= WHAT THIS TASK INVOLVES =
Quote the stretch of the items from the line containing "955x555 pixels." through the line containing "pos(875,363)", reproducing every line verbatim.

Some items

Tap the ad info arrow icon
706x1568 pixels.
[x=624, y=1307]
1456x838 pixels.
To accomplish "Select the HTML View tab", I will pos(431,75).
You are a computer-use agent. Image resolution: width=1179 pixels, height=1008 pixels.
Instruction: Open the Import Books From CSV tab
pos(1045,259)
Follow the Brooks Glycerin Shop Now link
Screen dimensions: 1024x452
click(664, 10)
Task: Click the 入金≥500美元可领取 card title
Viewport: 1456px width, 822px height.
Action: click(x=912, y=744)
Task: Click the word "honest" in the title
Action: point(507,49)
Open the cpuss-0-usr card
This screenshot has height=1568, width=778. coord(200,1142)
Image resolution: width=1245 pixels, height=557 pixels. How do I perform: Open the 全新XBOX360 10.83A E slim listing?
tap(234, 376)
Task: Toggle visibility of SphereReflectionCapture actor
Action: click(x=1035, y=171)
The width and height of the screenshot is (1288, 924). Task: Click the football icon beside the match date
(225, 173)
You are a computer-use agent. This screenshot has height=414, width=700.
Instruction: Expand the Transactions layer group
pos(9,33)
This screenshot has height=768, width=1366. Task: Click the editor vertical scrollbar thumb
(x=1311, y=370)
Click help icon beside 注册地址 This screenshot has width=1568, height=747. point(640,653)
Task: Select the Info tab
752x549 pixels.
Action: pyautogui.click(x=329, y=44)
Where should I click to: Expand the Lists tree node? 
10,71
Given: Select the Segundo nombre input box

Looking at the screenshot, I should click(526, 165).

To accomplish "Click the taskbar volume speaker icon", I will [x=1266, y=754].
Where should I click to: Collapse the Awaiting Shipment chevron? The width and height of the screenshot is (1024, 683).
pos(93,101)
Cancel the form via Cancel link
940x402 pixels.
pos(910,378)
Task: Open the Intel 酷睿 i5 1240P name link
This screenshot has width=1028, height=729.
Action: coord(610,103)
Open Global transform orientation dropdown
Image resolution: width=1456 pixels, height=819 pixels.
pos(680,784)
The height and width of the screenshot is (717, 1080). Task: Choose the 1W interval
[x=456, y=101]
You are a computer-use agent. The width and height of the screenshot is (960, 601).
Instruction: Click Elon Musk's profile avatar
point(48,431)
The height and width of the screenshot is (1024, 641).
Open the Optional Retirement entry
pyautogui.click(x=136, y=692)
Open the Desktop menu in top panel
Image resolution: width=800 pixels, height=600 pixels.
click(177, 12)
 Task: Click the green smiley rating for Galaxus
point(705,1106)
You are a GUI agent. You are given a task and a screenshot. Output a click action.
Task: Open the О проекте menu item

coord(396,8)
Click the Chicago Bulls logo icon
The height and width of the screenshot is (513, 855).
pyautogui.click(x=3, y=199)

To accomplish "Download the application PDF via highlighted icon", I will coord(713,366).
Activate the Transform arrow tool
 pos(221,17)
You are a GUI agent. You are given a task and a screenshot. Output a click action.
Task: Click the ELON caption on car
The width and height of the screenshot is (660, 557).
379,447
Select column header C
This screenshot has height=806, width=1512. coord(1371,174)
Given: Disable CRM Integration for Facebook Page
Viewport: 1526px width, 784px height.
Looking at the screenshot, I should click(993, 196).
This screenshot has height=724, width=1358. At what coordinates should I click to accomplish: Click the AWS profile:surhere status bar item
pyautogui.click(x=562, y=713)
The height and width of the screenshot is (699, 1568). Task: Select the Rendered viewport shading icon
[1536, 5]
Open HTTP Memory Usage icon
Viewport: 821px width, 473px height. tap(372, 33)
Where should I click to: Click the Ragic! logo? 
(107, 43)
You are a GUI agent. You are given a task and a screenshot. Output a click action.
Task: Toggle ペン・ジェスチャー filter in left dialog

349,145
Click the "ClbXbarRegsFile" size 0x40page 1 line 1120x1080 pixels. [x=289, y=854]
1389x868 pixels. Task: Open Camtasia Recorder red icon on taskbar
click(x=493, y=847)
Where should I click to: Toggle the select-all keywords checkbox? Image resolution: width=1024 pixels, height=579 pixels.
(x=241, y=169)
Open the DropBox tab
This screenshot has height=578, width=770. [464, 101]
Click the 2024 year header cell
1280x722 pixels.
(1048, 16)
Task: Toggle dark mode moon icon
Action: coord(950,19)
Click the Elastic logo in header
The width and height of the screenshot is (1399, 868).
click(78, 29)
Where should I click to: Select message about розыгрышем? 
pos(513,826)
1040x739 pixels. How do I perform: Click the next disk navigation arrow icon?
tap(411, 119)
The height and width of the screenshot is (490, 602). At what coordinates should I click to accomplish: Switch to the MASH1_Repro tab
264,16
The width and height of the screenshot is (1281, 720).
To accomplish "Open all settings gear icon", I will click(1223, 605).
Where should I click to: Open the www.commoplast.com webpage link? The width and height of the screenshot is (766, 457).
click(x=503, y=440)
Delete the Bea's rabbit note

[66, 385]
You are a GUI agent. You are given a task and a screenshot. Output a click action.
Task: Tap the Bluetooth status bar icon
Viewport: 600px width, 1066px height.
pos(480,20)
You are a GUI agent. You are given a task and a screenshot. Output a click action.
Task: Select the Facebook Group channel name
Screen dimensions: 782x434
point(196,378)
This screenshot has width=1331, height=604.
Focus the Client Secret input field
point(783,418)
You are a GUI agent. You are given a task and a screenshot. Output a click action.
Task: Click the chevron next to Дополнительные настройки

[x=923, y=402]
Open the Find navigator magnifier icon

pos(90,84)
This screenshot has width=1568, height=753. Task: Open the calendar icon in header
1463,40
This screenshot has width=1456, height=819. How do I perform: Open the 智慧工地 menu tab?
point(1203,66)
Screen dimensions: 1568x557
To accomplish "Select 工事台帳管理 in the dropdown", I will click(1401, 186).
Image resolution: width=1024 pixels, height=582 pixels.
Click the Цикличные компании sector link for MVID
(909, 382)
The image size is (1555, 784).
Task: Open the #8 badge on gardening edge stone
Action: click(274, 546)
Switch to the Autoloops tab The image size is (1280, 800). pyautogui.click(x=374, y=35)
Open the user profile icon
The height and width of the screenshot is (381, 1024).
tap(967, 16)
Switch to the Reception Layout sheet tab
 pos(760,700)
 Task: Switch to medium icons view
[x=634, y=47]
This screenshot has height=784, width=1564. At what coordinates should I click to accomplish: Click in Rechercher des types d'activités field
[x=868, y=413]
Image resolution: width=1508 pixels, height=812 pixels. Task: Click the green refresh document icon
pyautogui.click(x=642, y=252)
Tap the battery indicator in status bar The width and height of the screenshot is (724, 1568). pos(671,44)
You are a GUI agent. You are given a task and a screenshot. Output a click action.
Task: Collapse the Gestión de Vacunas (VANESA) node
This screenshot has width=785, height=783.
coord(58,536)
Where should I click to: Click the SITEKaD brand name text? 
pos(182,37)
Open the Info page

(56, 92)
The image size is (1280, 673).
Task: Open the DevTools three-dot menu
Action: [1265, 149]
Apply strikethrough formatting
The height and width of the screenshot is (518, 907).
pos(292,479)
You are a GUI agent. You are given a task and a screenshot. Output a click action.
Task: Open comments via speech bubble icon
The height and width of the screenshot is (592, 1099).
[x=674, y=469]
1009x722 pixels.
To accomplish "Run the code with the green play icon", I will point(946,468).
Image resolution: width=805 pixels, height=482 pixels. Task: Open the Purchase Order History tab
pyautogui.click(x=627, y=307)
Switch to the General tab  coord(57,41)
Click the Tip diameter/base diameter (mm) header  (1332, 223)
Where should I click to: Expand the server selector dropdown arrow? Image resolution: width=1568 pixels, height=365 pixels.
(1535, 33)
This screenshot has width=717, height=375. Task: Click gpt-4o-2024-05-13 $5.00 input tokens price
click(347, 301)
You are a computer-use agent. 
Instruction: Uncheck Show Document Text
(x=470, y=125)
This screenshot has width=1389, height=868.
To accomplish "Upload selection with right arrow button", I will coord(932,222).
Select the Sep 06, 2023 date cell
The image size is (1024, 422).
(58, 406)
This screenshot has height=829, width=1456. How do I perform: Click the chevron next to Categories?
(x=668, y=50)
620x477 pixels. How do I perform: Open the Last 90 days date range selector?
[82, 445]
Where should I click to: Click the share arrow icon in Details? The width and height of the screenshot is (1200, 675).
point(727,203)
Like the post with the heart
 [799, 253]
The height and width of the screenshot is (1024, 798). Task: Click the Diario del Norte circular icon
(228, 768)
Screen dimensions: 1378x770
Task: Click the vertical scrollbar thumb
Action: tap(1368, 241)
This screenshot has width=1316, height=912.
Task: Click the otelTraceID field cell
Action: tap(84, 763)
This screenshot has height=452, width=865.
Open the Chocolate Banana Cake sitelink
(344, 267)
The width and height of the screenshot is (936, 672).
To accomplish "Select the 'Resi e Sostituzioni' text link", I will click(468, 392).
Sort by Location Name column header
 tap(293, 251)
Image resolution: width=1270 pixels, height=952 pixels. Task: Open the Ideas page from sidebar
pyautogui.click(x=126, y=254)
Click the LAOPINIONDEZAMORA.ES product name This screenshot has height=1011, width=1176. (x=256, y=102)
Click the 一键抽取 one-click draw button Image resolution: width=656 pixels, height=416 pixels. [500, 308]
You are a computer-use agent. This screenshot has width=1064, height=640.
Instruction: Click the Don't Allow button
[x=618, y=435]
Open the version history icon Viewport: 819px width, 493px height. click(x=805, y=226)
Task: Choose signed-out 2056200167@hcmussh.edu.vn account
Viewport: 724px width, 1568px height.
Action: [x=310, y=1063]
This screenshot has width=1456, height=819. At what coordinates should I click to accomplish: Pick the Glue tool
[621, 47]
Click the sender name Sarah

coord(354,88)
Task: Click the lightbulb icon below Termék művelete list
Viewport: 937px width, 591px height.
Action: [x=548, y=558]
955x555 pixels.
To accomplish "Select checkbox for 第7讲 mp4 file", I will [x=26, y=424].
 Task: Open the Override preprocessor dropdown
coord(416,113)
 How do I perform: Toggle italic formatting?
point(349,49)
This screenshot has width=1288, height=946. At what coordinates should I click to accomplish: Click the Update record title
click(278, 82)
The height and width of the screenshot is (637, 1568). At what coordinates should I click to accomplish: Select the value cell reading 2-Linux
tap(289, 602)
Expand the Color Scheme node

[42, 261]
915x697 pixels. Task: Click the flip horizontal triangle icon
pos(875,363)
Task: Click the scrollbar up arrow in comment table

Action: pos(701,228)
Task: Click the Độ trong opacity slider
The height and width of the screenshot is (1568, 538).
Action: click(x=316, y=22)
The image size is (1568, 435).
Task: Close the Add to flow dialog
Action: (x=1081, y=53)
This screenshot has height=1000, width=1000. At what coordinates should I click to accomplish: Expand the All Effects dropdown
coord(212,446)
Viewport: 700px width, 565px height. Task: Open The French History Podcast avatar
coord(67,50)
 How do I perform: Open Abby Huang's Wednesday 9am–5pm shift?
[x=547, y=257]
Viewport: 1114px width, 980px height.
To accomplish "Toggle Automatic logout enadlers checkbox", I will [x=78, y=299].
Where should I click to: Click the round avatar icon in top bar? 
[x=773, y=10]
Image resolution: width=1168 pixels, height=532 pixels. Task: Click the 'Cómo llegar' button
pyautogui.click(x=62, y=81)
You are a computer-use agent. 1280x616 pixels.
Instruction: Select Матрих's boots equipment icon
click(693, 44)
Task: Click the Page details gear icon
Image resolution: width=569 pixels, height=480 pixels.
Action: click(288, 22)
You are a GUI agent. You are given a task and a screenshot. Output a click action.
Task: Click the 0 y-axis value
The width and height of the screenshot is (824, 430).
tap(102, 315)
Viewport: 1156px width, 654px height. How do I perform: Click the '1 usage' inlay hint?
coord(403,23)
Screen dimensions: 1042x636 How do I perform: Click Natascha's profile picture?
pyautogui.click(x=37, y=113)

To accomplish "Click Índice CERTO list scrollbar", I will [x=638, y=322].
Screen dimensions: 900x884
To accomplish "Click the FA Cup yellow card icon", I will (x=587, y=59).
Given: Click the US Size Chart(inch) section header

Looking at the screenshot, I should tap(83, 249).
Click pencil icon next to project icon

= RESULT OF THIS TASK =
955x555 pixels.
To accomplish "Select checkbox for 第7讲 mp4 file", I will [x=26, y=424].
 Task: Open the Override preprocessor dropdown
coord(416,113)
 How do I perform: Toggle italic formatting?
point(349,49)
This screenshot has width=1288, height=946. At what coordinates should I click to accomplish: Click the Update record title
click(278, 82)
The height and width of the screenshot is (637, 1568). At what coordinates should I click to accomplish: Select the value cell reading 2-Linux
tap(289, 602)
Expand the Color Scheme node

[42, 261]
915x697 pixels. Task: Click the flip horizontal triangle icon
pos(875,363)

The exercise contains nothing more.